-- Start RECORDS SUPPLIED --

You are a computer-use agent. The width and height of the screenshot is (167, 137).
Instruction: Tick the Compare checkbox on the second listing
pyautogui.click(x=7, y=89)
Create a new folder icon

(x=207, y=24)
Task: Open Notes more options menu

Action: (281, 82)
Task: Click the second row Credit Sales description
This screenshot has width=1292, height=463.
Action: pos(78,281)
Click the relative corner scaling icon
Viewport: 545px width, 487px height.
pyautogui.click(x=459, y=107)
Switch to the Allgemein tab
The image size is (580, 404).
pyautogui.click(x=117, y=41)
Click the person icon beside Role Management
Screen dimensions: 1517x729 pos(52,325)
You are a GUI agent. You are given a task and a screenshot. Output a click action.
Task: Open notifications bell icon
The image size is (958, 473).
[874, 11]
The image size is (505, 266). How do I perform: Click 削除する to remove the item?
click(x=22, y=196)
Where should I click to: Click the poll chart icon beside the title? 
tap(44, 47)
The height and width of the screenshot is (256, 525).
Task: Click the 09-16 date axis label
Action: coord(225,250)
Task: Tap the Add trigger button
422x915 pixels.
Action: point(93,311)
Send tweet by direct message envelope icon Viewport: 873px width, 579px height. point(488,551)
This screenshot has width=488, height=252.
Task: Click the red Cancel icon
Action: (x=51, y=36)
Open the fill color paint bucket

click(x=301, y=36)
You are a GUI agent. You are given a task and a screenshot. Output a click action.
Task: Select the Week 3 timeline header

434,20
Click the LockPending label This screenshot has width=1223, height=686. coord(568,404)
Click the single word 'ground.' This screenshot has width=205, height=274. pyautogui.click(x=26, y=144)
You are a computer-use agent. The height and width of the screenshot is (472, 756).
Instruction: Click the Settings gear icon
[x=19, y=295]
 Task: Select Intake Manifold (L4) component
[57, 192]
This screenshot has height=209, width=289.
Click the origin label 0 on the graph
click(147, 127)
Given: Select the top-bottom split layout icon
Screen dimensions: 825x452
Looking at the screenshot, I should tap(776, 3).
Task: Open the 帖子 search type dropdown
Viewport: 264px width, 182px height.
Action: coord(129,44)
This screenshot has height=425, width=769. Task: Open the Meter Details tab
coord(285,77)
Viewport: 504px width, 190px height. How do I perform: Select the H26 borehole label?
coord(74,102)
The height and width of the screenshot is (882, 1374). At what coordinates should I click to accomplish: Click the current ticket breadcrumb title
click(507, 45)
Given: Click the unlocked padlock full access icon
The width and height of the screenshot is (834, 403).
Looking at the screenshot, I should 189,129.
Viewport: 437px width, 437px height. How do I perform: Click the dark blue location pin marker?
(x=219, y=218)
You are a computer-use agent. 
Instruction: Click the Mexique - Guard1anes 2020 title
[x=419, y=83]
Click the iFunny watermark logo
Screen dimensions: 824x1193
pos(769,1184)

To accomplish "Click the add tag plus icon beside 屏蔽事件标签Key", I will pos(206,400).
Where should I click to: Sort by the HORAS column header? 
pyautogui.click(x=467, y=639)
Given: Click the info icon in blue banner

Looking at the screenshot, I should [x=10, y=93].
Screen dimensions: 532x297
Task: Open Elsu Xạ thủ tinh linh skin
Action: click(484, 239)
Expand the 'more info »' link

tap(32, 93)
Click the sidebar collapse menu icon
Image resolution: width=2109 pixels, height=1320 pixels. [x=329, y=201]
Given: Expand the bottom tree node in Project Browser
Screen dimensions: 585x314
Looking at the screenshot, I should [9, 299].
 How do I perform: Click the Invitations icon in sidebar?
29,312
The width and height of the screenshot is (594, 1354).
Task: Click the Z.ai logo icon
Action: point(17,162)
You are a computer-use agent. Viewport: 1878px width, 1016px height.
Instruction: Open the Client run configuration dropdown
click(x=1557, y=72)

-- End RECORDS SUPPLIED --

**THE PROBLEM:**
Write out, line for line and without change, the span of the entries above that opens with the line containing "Task: Open Notes more options menu" and closes with the line containing "Screen dimensions: 1517x729 pos(52,325)", including both of those lines.

**EXERCISE ANSWER:**
Task: Open Notes more options menu

Action: (281, 82)
Task: Click the second row Credit Sales description
This screenshot has width=1292, height=463.
Action: pos(78,281)
Click the relative corner scaling icon
Viewport: 545px width, 487px height.
pyautogui.click(x=459, y=107)
Switch to the Allgemein tab
The image size is (580, 404).
pyautogui.click(x=117, y=41)
Click the person icon beside Role Management
Screen dimensions: 1517x729 pos(52,325)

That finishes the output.